::: EXTRAIT DU DOCUMENT :::
Reste à savoir si les acteurs de l’ESS vont réellement jouer le jeu dans la mise en œuvre concrète de cette formidable initiative. Cela reste à voir. Pour autant, ils y auraient tout intérêt tant les bénéfices internes ou externes pourraient être importants pour eux. En interne, tout d’abord, car il importe de souligner la dimension structurante de la démarche proposée et cette possibilité désormais offerte de séparer « le bon grain de l’ivraie » à l’intérieur même de cette famille nouvellement recomposée. En externe, ensuite, car ce guide devrait tout à la fois valoriser les multiples dimensions vertueuses que ces nouveaux modes d’entreprendre suscitent (dans les territoires notamment), favoriser une acculturation commune entre des acteurs de l’ESS souvent très éloignés les uns des autres, et enfin permettre une sensibilisation accrue du grand public au progrès social que ce secteur laisse entrevoir depuis de nombreuses années. Incontestablement, il devra être à la hauteur de la confiance accordée par ce Gouvernement, au moment même où les français réclament à corps et à cris plus de démocratie, plus de transparence, plus de pouvoirs décisionnels sur le plan politique, pour une meilleur maîtrise de leur destin collectif.

 

Propositions pour une mise en œuvre concrète du guide

Par sa structure même, le guide des bonnes pratiques de l’ESS constitue une sorte de « guide des guides » qui pose le cadre général dans lequel les structures de l’ESS peuvent interroger leur responsabilité sociétale et progresser en la matière.

En particulier, en invitant les dirigeants des structures de l’ESS à questionner de manière systématique six composantes complémentaires de leur responsabilité sociétale, le guide permet de ne rien laisser de côté et de ne pas se centrer uniquement sur les bénéficiaires / clients / ressortissants mais également d’observer dans quelles conditions – notamment en matière de ressources humaines et de gouvernance – les biens et services proposés par la structure sont produits et délivrés.
::: LIGNES FOURNIES :::
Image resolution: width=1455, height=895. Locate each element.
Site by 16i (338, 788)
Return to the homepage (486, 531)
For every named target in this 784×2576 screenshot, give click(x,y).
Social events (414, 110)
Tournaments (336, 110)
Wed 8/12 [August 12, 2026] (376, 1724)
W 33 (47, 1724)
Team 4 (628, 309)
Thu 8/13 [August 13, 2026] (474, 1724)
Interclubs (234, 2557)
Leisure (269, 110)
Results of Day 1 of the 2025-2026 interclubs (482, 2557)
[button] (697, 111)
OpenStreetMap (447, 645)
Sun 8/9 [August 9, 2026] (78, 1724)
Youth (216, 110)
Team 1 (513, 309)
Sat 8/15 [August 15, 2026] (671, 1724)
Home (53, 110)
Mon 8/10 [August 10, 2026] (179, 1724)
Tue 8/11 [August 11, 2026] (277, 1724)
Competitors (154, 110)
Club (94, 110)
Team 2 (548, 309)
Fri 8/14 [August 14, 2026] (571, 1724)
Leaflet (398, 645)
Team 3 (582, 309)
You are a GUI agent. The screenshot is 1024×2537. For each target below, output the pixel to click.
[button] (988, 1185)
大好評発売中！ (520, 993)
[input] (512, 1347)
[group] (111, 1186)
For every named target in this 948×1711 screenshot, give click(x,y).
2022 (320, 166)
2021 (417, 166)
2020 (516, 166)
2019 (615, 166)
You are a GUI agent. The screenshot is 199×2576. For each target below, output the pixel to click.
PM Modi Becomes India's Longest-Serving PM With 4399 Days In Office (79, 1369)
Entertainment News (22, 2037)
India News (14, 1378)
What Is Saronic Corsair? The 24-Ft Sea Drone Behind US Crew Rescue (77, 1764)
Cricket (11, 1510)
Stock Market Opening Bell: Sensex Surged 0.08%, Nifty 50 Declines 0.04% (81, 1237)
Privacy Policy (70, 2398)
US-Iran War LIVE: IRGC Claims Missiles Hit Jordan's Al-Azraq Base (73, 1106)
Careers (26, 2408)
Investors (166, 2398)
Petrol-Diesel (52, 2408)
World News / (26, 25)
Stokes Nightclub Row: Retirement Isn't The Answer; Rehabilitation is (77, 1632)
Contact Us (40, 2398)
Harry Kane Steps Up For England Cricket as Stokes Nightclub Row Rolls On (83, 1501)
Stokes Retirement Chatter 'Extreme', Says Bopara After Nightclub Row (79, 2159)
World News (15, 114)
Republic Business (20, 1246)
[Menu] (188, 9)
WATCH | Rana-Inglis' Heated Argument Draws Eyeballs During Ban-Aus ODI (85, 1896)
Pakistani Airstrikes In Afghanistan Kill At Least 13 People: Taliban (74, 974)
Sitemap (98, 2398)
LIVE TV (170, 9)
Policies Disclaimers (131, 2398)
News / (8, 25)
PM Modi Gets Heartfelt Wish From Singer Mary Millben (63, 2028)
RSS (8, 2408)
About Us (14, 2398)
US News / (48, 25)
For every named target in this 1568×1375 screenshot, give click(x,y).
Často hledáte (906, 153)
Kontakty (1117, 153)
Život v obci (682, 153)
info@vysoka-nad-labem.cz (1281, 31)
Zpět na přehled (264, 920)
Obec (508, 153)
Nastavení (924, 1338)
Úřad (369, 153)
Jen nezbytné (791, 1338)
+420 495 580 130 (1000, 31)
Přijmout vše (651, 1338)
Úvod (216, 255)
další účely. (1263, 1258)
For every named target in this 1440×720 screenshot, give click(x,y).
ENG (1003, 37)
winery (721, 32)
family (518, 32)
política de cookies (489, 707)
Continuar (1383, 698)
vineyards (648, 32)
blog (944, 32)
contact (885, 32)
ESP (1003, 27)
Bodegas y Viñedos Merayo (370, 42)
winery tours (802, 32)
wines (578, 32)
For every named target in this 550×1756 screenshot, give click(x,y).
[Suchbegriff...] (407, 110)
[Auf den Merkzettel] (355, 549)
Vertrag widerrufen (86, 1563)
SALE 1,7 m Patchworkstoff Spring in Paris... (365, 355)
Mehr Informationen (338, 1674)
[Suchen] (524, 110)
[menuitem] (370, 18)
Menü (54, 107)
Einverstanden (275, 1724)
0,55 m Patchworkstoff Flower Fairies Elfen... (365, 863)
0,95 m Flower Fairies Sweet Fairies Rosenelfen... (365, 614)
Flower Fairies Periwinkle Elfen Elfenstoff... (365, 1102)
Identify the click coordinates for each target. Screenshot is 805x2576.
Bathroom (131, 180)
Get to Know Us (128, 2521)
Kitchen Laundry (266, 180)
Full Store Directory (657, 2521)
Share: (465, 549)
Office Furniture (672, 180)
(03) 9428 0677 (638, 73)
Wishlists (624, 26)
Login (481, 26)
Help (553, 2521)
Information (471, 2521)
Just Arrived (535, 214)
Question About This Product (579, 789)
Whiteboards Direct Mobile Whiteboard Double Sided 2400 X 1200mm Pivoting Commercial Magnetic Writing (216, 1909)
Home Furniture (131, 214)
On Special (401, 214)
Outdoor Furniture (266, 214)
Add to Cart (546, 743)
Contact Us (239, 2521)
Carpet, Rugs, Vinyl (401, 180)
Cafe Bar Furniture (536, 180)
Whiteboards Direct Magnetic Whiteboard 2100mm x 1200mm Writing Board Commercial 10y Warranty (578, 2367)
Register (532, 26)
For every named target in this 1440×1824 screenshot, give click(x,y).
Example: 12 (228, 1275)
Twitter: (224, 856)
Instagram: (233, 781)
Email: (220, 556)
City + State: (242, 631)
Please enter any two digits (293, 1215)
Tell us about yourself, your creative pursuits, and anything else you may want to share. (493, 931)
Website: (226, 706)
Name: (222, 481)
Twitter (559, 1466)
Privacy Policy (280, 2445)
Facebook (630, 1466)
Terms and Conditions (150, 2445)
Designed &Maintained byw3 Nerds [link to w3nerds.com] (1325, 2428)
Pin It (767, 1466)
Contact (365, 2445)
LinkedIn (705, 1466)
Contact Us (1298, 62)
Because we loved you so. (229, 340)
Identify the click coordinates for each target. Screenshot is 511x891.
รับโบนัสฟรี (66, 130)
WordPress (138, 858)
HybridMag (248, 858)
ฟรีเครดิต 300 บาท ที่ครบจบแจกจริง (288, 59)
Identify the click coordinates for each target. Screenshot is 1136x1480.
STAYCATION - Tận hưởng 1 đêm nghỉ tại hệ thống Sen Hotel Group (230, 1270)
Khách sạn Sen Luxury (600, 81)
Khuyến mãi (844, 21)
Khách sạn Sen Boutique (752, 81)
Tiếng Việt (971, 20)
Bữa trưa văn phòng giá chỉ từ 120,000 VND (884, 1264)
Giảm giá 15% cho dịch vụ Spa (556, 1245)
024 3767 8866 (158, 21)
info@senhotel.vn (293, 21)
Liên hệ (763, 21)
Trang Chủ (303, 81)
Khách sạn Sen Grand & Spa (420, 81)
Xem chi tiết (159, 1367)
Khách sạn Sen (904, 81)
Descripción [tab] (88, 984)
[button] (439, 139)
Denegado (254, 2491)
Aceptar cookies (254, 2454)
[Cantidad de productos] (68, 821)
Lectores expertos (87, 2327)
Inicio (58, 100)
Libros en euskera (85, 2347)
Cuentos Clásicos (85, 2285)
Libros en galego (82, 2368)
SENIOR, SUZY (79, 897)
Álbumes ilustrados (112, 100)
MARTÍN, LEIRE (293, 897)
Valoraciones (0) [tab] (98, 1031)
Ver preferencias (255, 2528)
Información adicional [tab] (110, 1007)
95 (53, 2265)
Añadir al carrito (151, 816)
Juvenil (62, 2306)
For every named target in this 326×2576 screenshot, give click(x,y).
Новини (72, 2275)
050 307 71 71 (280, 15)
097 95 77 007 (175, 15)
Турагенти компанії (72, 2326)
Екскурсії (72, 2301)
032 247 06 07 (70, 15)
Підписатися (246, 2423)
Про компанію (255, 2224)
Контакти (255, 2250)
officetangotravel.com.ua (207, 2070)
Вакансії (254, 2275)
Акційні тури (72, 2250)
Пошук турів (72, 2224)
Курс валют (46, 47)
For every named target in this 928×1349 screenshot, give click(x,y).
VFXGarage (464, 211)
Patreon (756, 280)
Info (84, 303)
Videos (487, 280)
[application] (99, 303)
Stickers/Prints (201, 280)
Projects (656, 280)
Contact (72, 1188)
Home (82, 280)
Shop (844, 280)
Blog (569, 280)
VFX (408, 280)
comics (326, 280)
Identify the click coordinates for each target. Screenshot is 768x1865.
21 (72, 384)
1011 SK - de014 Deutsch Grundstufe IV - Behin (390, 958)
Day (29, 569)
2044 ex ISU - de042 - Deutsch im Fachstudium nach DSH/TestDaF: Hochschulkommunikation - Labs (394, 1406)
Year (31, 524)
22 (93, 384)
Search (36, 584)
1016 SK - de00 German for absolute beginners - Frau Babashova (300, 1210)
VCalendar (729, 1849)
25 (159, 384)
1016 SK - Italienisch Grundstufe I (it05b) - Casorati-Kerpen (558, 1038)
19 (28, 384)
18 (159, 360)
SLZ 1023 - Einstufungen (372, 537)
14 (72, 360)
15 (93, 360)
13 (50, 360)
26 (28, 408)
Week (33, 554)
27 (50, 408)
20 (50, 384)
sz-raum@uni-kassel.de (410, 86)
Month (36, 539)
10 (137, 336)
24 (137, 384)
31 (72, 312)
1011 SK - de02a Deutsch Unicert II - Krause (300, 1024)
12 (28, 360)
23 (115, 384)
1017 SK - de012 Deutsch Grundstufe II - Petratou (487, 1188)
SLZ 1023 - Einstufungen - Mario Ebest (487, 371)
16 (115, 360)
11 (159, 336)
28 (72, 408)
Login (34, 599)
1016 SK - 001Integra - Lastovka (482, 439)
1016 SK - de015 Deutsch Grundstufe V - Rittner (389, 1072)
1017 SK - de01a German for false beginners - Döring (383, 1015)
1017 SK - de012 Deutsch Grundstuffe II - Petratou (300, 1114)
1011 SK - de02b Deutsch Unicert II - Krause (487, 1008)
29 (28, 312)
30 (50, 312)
:::
TÂCHES À RÉALISER:
1. D'après l'extrait sur le guide des bonnes pratiques de l'ESS, combien de composantes de leur responsabilité sociétale le guide invite-t-il les dirigeants à questionner ?
2. Recopiez sans rien changer le passage de l'extrait sur le guide des bonnes pratiques de l'ESS qui va de « Propositions pour une » à « en la matière. ».

RÉPONSES FINALES:
1. Six composantes complémentaires.

2.
Propositions pour une mise en œuvre concrète du guide

Par sa structure même, le guide des bonnes pratiques de l’ESS constitue une sorte de « guide des guides » qui pose le cadre général dans lequel les structures de l’ESS peuvent interroger leur responsabilité sociétale et progresser en la matière.